Upon Yu's death, his position as leader was passed not to his deputy, but rather to his son Qi. Sources differ regarding the process by which Qi rose to this position. Most versions agree that Yu designated his deputy, Gaotao, to be his successor. When Gaotao died before him, Yu then selected Gaotao's son, Bo Yi as his successor. One version holds that all those who had submitted to Yu admired Qi more than Bo Yi, leading Yu to pass his power to Qi instead. Another version holds that Bo Yi ceremoniously offered the position to Qi, who accepted, against convention, because he had the support of other leaders. Yet another version claims that Qi killed Bo Yi and usurped his position as leader.

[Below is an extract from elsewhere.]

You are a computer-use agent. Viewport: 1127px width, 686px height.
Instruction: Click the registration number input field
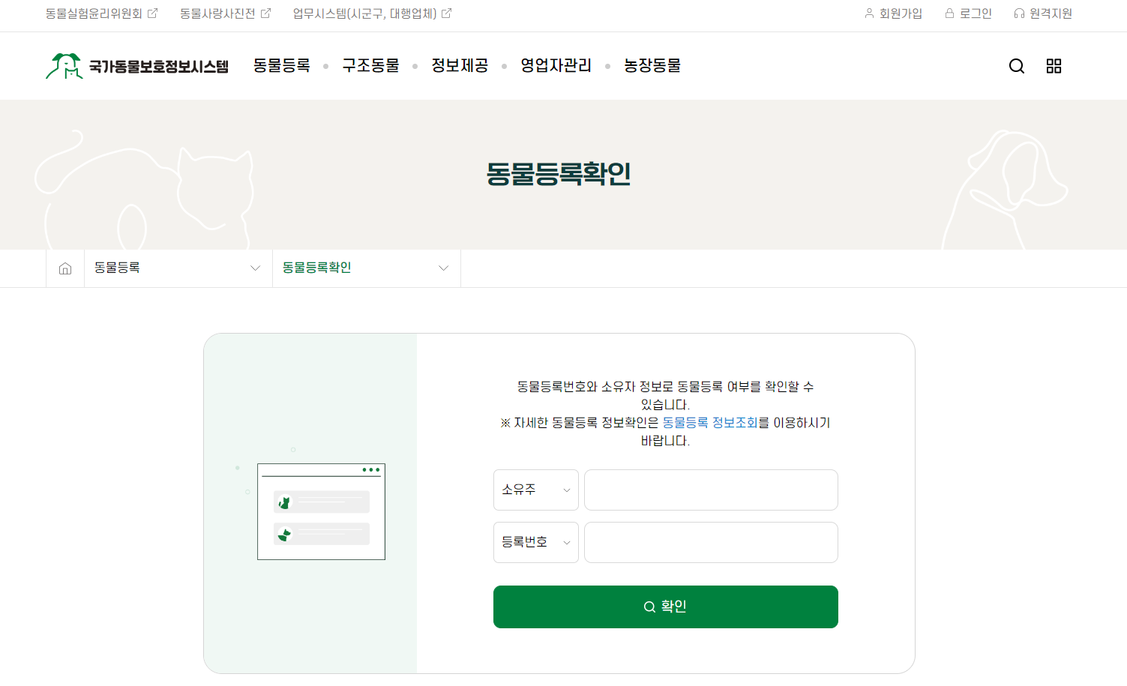(x=711, y=542)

The version currently most accepted in China has Yu name Bo Yi as successor because of the fame Bo Yi had achieved teaching people to drive animals with fire during hunts. Bo Yi had the support of the people, which Yu could not easily stand against. However, the title Yu had given Bo Yi came without power; Yu gave his own son all the power in managing the country. After a few years, Bo Yi lost popularity, and Yu's son Qi became favored. Yu then named Qi as successor. Bo Yi did not go willingly and challenged Qi for the leadership. A civil war ensued. Qi, with strong support from the people, defeated Bo Yi's forces, killed Bo Yi, and solidified his own rule.

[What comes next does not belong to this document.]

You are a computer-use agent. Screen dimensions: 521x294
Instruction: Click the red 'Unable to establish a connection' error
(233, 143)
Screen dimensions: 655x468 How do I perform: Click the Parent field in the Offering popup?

Qi's succession broke the previous convention of meritorious succession, and began what is traditionally regarded as the first dynasty of Chinese history. The dynasty is called "Xia" after Yu's center of power.
The Xia Dynasty is semi-mythological. The Records of the Grand Historian and the Bamboo Annals record the names of 17 kings of the Xia Dynasty. However, there is no conclusive archaeological evidence of its capital or its existence as a state of significant size. Some archaeological evidence for a significant urban civilization prior to the Shang Dynasty does now exist.